Conhecemos de cor a política, bem lusitana, de compra amontoada de passes de jogadores. Sim, dificilmente podemos apelidar de coisa diferente as múltiplas transferências em que os atletas nem por uma só vez vestem a camisola do clube que os contrata e passam diretamente, de empréstimo em empréstimo, até que uma venda a qualquer outro clube, acabe por consumar o verdadeiro objetivo da operação.
Outra iluminada habilidade cá da terra é a aquisição de atletas, não para reforçarem o clube comprador, mas apenas para impedir o ingresso desses futebolistas nos planteis das equipas rivais e possam, dessa forma, ser utilizados para gratificação e promoção do bom e cordial relacionamento com diversas outras coletividades.
Este modus operandi, mais não seja pelos largos anos de vincada implementação, é difícil de combater, mas a verdade é que movimentações deste calibre, colocam fortes entraves à evolução do futebol e à possibilidade de lidarmos com uma modalidade cada vez mais competitiva, justa e limpa de esquemas ética e moralmente reprováveis.
Todas as medidas amigas de um melhor espetáculo desportivo são louváveis. Mesmo sabendo que estas em concreto, possam constituir apenas um passinho de criança num longo e sinuoso caminho, devem ser valorizadas e apoiadas para que outras lhes possam seguir e o seu resultado seja cada vez mais impactante.
Nesse sentido, espera-se e deseja-se que a FIFA dê continuidade à reforma desenhada em 2017 e inclua no seu plano de intervenção uma atenção especial a outras matérias para que, apoiados em regulamentação específica, possamos todos usufruir de competições mais dignas.
Entre essas temáticas parece-me de grande oportunidade refletir, por exemplo, sobre o número de jogadores de um só plantel representados pelo mesmo agente e, mais interessante ainda, quantos desses jogadores têm o mesmo agente que o treinador da equipa.

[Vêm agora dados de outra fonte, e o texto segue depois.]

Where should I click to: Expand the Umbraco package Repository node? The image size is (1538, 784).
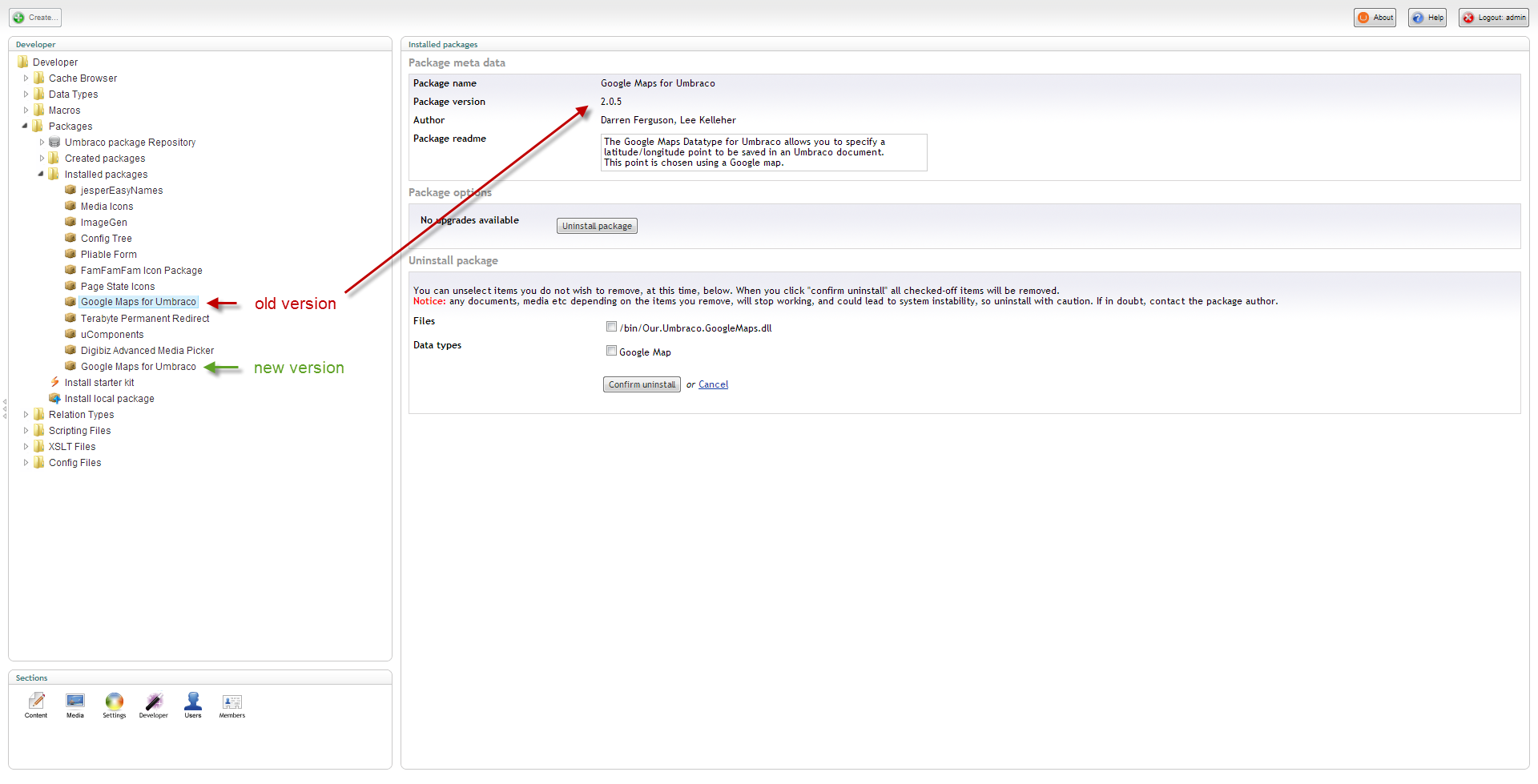click(42, 143)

Eventualmente, à primeira vista, este requerimento pode suscitar alguma incompreensão, mas será assim tão descabida uma maior atenção à atividade dos agentes? Há algum tempo, um amigo e pai de dois futebolistas ainda em formação, comentava comigo a sua preocupação relativamente ao desenvolvimento da carreira atlética do seu mais velho.

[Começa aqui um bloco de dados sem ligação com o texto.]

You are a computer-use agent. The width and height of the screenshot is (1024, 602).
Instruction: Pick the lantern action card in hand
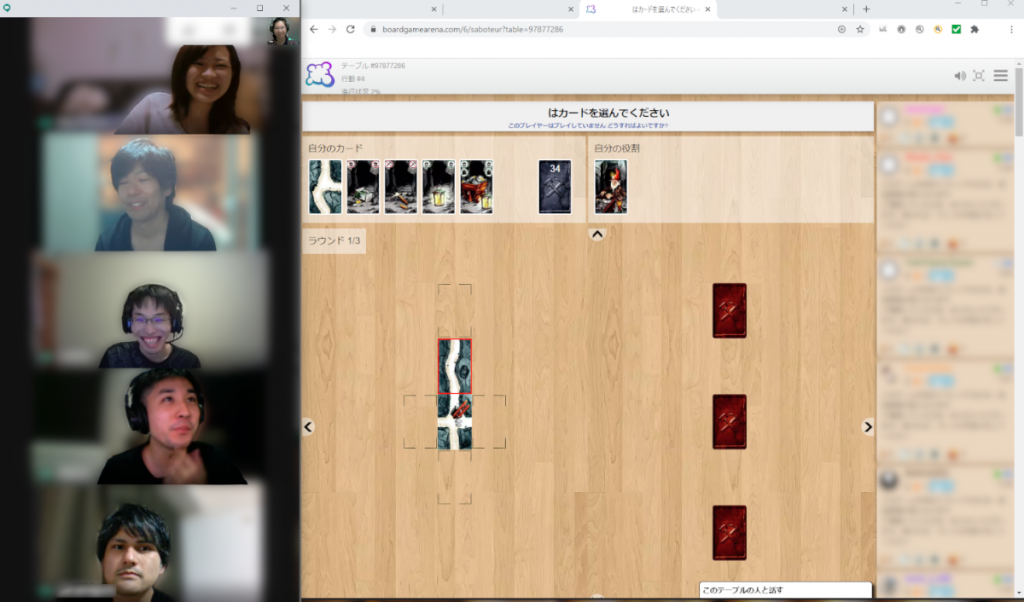[439, 187]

Dizia-me que atualmente nenhum jogador consegue evoluir e construir uma carreira não tendo um agente que lhe trate dos contactos e lhe arranje propostas de contratos. Ele justificava esta afirmação complementando que nenhum clube aceita a prestação de provas - no meu tempo chamava-se "ir à experiência" - sem que ela venha solicitada pela intervenção de um agente, ou seja, quem não se faça representar, não tem oportunidade sequer de mostrar o seu potencial.

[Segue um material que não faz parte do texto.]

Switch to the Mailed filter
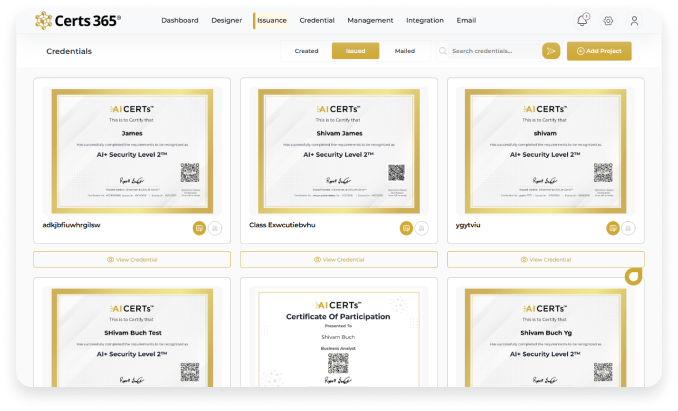This screenshot has width=678, height=411. pos(404,51)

Observo esta situação como muito preocupante, mas infelizmente há mais. O que dizer da apetência de alguns treinadores para a contratação de jogadores representados pelo também seu agente? Recentemente, tivemos oportunidade de verificar na imprensa situações em que os treinadores encontram recorrentemente respostas às suas necessidades no portfólio de que eles próprios fazem parte.
Será todo este enredo ilegal? Bom, vamos acreditar que não. Já no que respeita a ser eticamente admissível e moralmente aceitável, tenho inúmeras reservas. Pensemos em questões práticas: um jogador observa que um número considerável de colegas que ocupa repetidamente o onze titular são representados pelo agente do treinador. Sentirá o atleta que todos aqueles elementos têm muito mais talento e que a questão do agente é apenas e só uma coincidência?
Alguns contratos entre atletas e clubes comportam elevados valores mediante o cumprimento de objetivos individuais e/ou coletivos. Será que este clausulado tem impacto nas escolhas do treinador no momento de optar entre premiar jogadores com ou sem ligação ao seu agente? E aqui, têm mais peso na decisão das convocatórias, a defesa dos interesses desportivos ou financeiros do clube? Por fim, será que a escolha de um treinador tem por base o conjunto de jogadores em carteira no escaparate do seu próprio agente? Bom, se assim for, talvez se explique o constante rebuliço das alterações de comando nas equipas.
Estas e outras interrogações são legítimas e devem continuar a merecer o cuidado da FIFA para que não esmoreça, na vontade e na ação, a tentativa de alterar o status quo vigente e para que todos possamos beneficiar de um futebol mais puro e de um espetáculo mais justo."